The prosecution would argue that the angle of the bullets proved Hancock was shot twice after he was on the ground and helpless. Gepford argued that the angle of the bullets proved that the first round hit the shoulder, knocking Hancock backward. Then the second bullet hit at a slight upward angle, knocking Hancock even further down, causing the third bullet to hit at a 45 degree angle as he fell to the floor.

Everyone kept waiting for the "real evidence," the stuff that would clearly convince a jury that Gardner had murdered Phillip Hancock, rather than shooting him in self-defense. Then the prosecution suddenly rested.

 

CAROL DRUMMOND TAKES THE STAND

The prosecution had listed Carol Drummond as a witness, but did not call her to testify. The prosecution knew Drummond would testify, on cross-examination, about the abuse she had suffered at Hancock's hands, and that she would say his killing was self-defense. Gepford would then be able to say in his closing argument that the prosecution's own witness said it was self-defense.

Gepford, knowing that a number of Hancock's friends, including Drummond's own sister, Karla Corum, had told police that Drummond had confessed to them that she was going to kill her husband, decided to call her to the stand and ask her only whether she had been subpoenaed as a witness by the prosecutor, and then let her go. He wanted the jury to know it was the prosecutor's decision not to have Drummond testify.

However, on cross-examination, the prosecutor began to question Drummond about the alleged incriminating statements she is alleged to have made. Gepford objected, but the judge ruled Drummond was fair game.

Gepford says the cross-examination of Drummond, on whether she told people she was going to kill Hancock, should not have been admissible against Gardner - particularly where Drummond has never been charged with any crime, and flat out denies making the statements.

In any event, the prosecutor went after Drummond like a rat terrier - to such a degree that Koster, who'd come into the courtroom to observe, began calling his assistant up to the railing for long conferences. Drummond, an openly emotional woman with straight brown hair, was a feisty witness and obviously hostile to the prosecution. She said that the day of the shooting, the police only questioned her for five minutes, that "they didn't want the whole story." When the prosecutor tried to limit her answer to one question, she accused him of not wanting to hear the truth. At other times she cried

She described a long pattern of abuse by Hancock, saying he would rage at their daughter if he were awakened (he worked nights at the Fairmont-Zarda Dairy). Drummond testified that it was originally Hancock's idea to have Gardner move in, because they could use the rent money (he was paying $350 monthly). After Gardner was there, however, she said there came a point when Hancock began to refer to him as "your boyfriend." She denied ever having anything but a platonic relationship with Gardner, saying that he was like a younger brother to her. She said that Gardner continued to live at her house for two years following the death of Hancock, because she needed the rent money, and because she was afraid of Hancock's friends.
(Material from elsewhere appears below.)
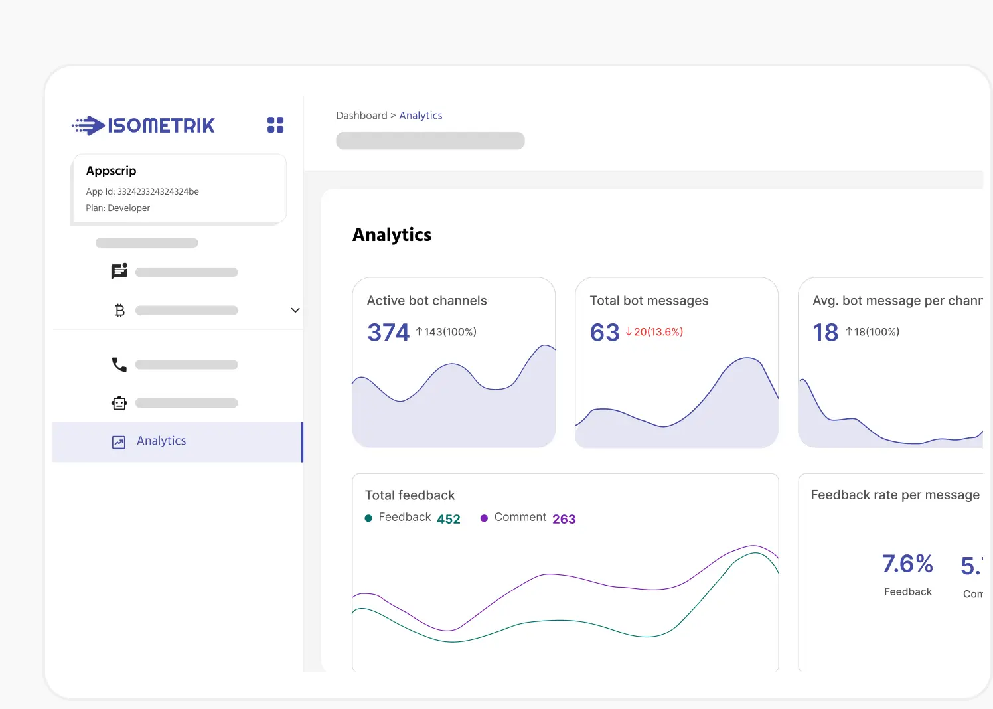Open the Avg. bot message per channel card

(x=891, y=362)
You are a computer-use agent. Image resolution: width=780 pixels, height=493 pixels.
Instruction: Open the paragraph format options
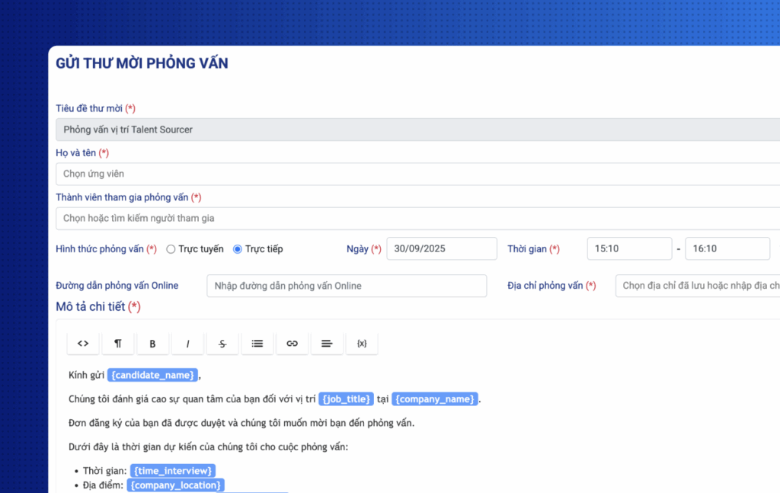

Although it never came out on the witness stand, Drummond claims Gill sexually assaulted her months prior to the shooting, but that she'd been afraid to tell Hancock - fearful he would blame her, rather than Gill. After the shooting she finally obtained a restraining order against Gill, on a charge of stalking.

Drummond denied telling her sister, or anyone else, that she intended to kill her husband. She said she and her sister hate each other and have for years. Gepford called as a witness a neighbor of Drummond's who occasionally baby-sat for Jackie. The neighbor testified she went to Drummond's house the day of the shooting, and that Hancock was in a rage. She said Hancock was threatening to kill the child and threatening to kill the defendant. She said she took the child to her home, and that Drummond and Gardner came over also. Drummond reportedly went home to see if she could calm Hancock down. Gardner followed shortly afterward. The prosecution challenged the neighbor's account, saying that the day of the shooting she'd mentioned nothing to police about Hancock threatening to kill the child.

Gardner testified, saying he'd originally met Hancock and Drummond through his sister and her boyfriend. When they would come to his sister's house to visit he would often play games with Jackie (he has children of his own). He'd been living with his parents, he said, while going through a divorce.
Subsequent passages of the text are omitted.